WHAT IS NEEDED> An unchanged copy of all the lines below is expected, and it should contain no pictures.

═══

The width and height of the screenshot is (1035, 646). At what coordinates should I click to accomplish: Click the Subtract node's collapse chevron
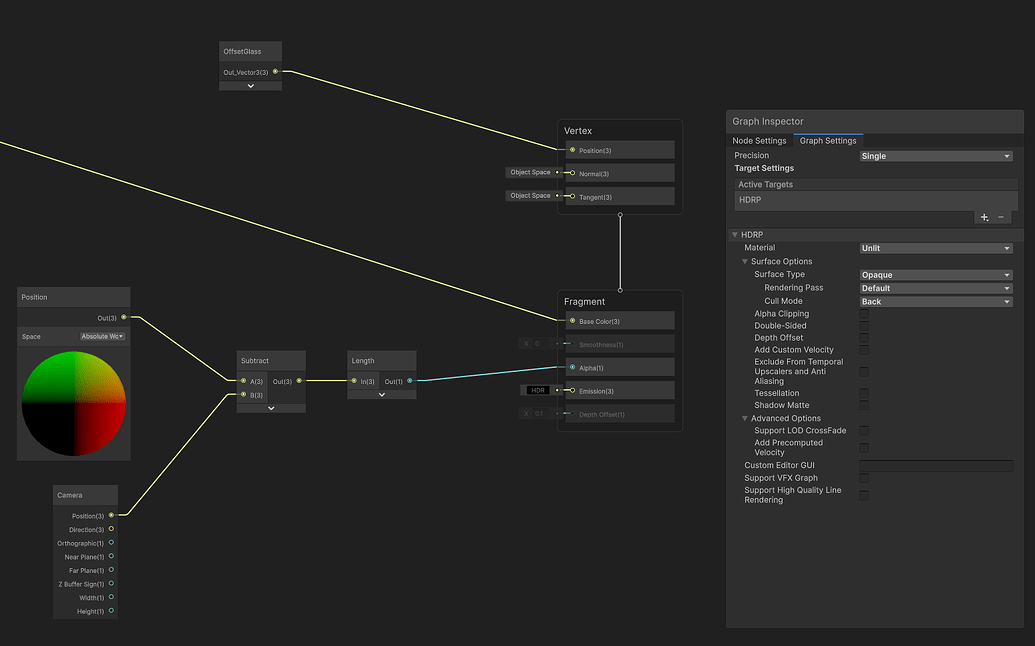click(x=271, y=408)
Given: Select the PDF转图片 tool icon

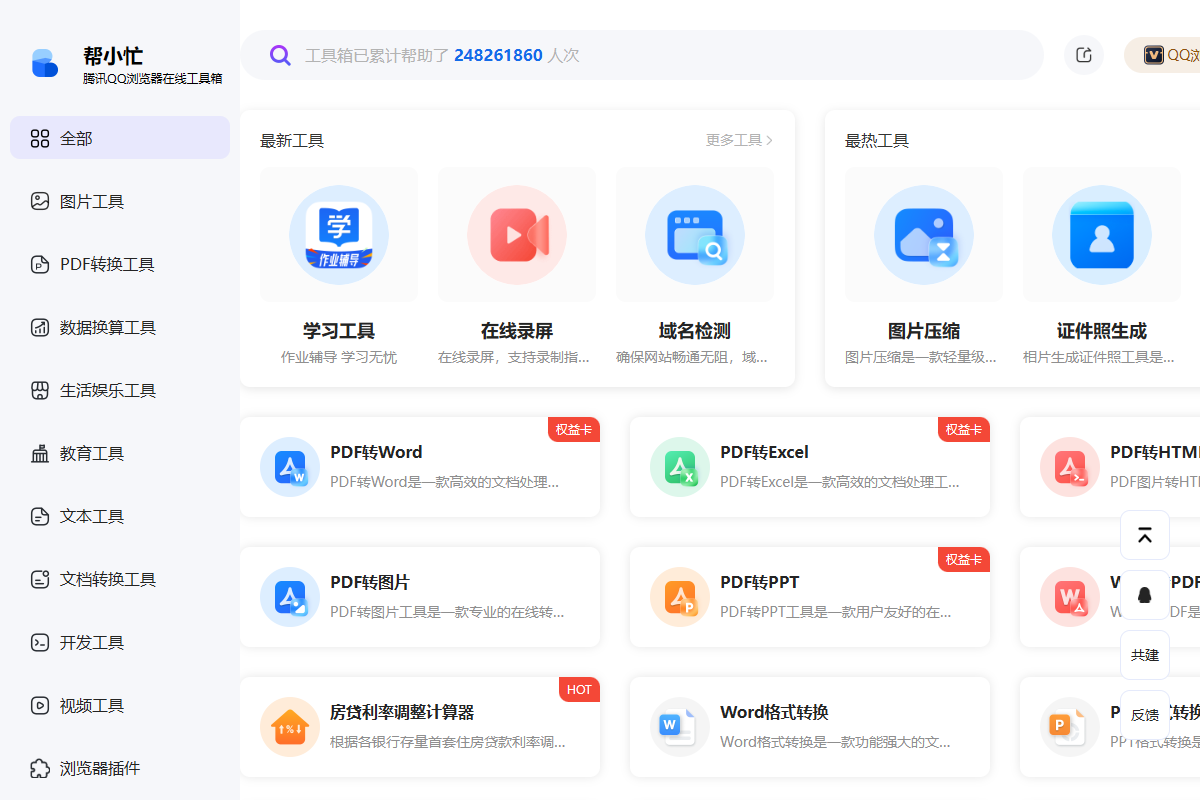Looking at the screenshot, I should click(289, 597).
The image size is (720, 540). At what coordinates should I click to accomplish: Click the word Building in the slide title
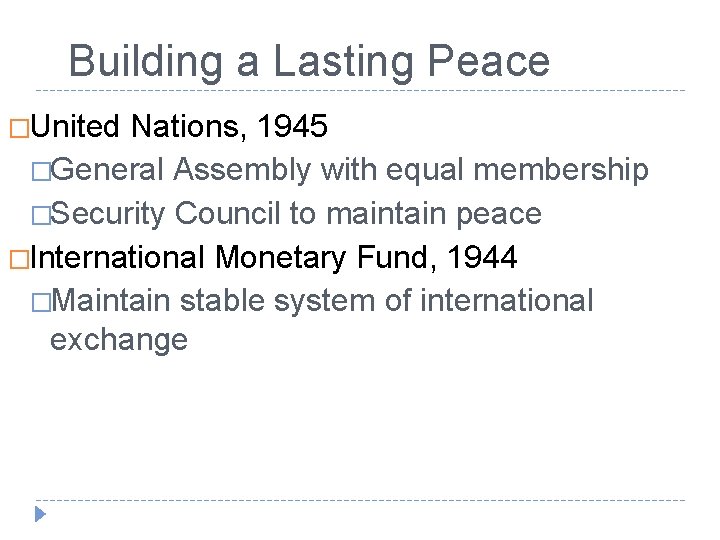tap(146, 62)
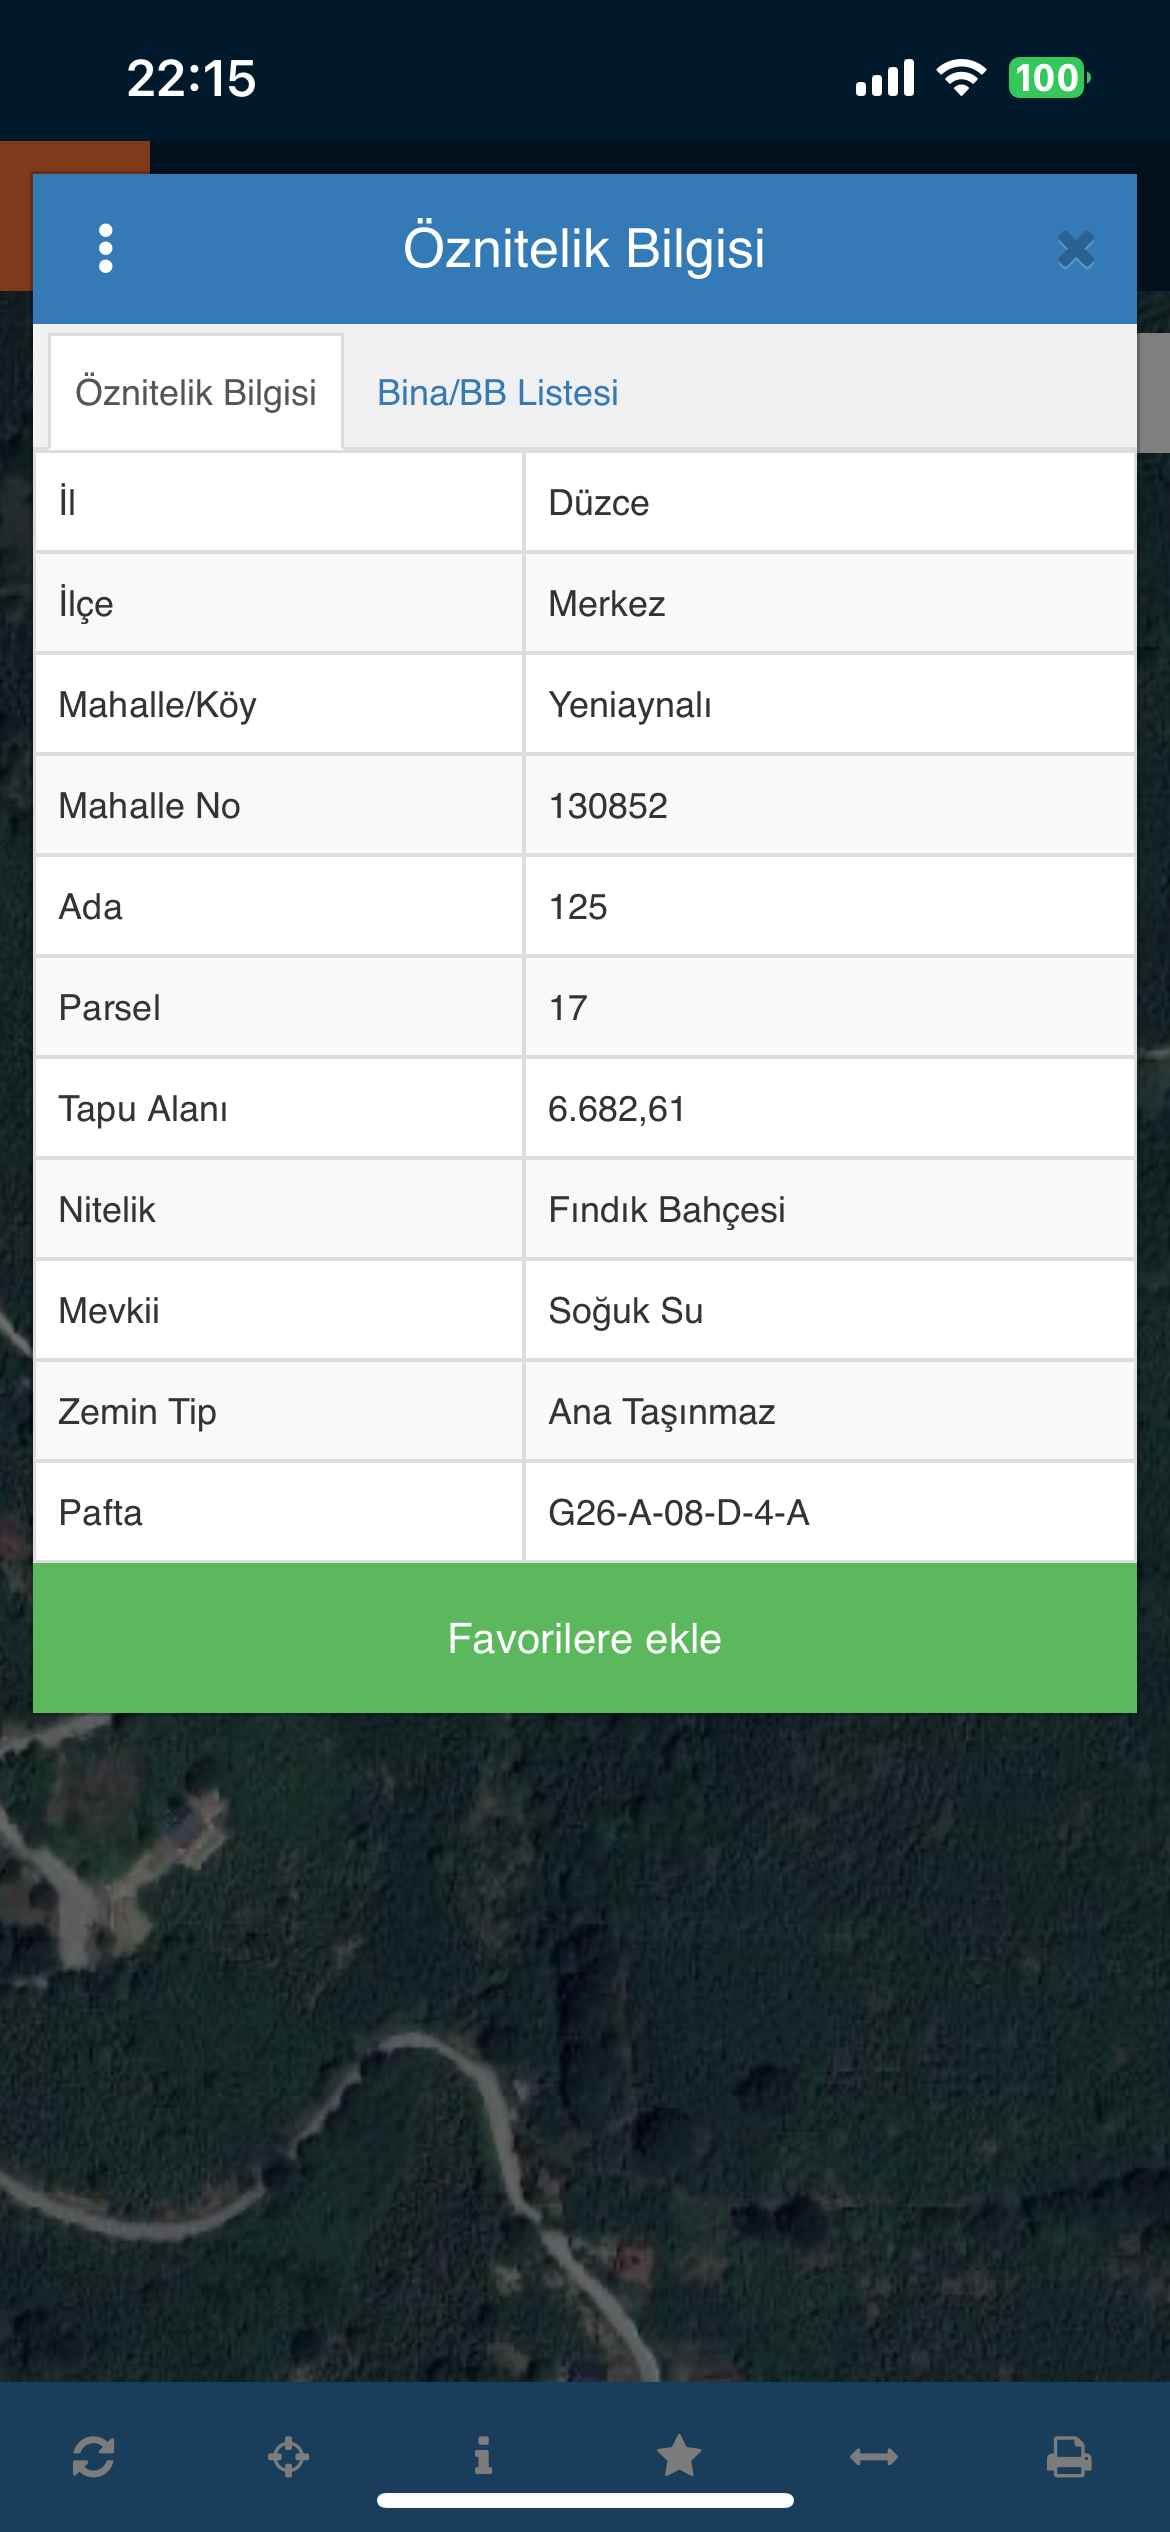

═══

SOLUTION TO THE PROBLEM>
The width and height of the screenshot is (1035, 646). At what coordinates should I click to accomplish: Click the Subtract node's collapse chevron
click(x=271, y=408)
Given: Select the PDF转图片 tool icon

Looking at the screenshot, I should click(289, 597).
The image size is (720, 540). At what coordinates should I click to accomplish: Click the word Building in the slide title
tap(146, 62)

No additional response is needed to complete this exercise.